◆ **WRITTEN EXERCISE A**
Pull out every line of the records below that contains the string "What", matching case exactly.

◆ **TEXT SHOWN**
If I ever get this thing in tune I'm going to weld the winches in place.

 

Just a little pause while the band tunes  - like that's going to make any difference.

------------

There was once a drummer in a band who got rather fed up of his band mates telling him that he wasn't a proper musician because all he did was hit things with sticks (a skill that can be found in any primary school, according to them).

 

He decided that he was going to learn a "proper" instrument. He didn't care how long it took. Three, four, even five weeks would be time well spent. Inspired by Dave Grohl, guitarist with the Foo Fighters and ex-drummer of Nirvana, he decided that the guitar would be the instrument for him.

 

So, after some research he went shopping. 

 

"Good afternoon," he said to the man behind the counter. "I want a sunburst effect Gibson Les Paul with a hand-tooled leather strap, a selection of picks from soft to hard, a ten-meter cable, a Marshall amplifier and pre-amp, and one of every effects pedal you've got in the shop."

 

"You're a drummer, aren't you?" asked the man behind the counter.

 

"Yes," he replied. "How can you tell?"

 

"Because this is a butcher's."

------‐-----

My son has just joined a rock band.

 

They don't have a lot of experience, but they're confident that they can go far.

 

And now they've learned how to go far they're looking forward to learning how to go do, re, me, so, la and ti as well.

◆ **INFORMATION GIVEN**
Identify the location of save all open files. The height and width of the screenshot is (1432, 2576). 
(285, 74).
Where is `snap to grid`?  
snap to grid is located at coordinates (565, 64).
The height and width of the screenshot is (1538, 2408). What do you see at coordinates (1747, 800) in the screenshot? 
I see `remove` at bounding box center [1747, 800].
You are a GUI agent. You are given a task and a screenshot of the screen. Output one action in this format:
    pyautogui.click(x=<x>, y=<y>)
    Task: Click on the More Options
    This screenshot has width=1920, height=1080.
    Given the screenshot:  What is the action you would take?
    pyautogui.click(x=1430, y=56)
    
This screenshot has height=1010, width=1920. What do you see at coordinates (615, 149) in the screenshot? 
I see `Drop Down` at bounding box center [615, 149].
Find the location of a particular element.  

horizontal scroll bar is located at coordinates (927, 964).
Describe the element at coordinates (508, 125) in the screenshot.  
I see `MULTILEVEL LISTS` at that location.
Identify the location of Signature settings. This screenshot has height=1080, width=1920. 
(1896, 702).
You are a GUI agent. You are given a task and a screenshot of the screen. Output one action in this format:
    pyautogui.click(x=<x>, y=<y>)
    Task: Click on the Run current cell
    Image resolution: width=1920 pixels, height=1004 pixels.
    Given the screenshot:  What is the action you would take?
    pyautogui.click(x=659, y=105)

◆ **WRITTEN EXERCISE B**
Pick up the musician jokes above and continue them after their final line.

◆ **EXERCISE ANSWER A**
The height and width of the screenshot is (1538, 2408). What do you see at coordinates (1747, 800) in the screenshot? 
    Given the screenshot:  What is the action you would take?
This screenshot has height=1010, width=1920. What do you see at coordinates (615, 149) in the screenshot? 
    Given the screenshot:  What is the action you would take?

◆ **EXERCISE ANSWER B**
‐‐----------

A couple  had a teenage son who decided that he wanted to play the bass guitar, so Dad had a search online and found him a tutor. He called up to arrange the first lesson and, after booking a slot, asked the tutor "One thing that's worrying me. Musical instruments can be very expensive, especially the electric ones 'cos  don't you need an amplifier as well? I'm just worried that he's going to have a go for a few weeks then decided he doesn't like it, and I'll be stuck with some expensive kit. Will he need his own bass and amp straight away?"

 

"No, don't worry, "replied the tutor. "I'll provide everything he needs for the first few lessons. Then if he really shows some talent and is enjoying it you can start thinking about buying him his own guitar."

 

Well, when the tutor turns up for the lesson he brings his own bass and, for the pupil, a piece of 4x2 wood about 3'6" long. There's a screw in either end and stretched between them is a piece of bungee cord. A piece of string is tied between two screw-in eyelets, one at one end and one halfway along the plank to act as a strap. 

 

"This is you axe," says the tutor. "It's tuned to E, so it's like the top string of a bass, and you can use it to get the hold right and try  some top-string exercises."

 

So the lesson starts and the son has a great time and really shows some talent. At the end the tutor says "I think you've got the makings of a really good bass  player. No pressure, but give me a ring if you want another lesson."

 

Then the tutor doesn't hear from the boy for a fortnight, so eventually he phones up and says to him "Hi, it's your tutor here. I was just calling to follow up on your bass lesson. I thought you did really well, and I'm a bit surprised you haven't wanted another, so I was just calling to see if we could arrange something. Is Thursday evening any good?"

 

And the boy replied "Sorry, can't make Thursday. I've got a gig."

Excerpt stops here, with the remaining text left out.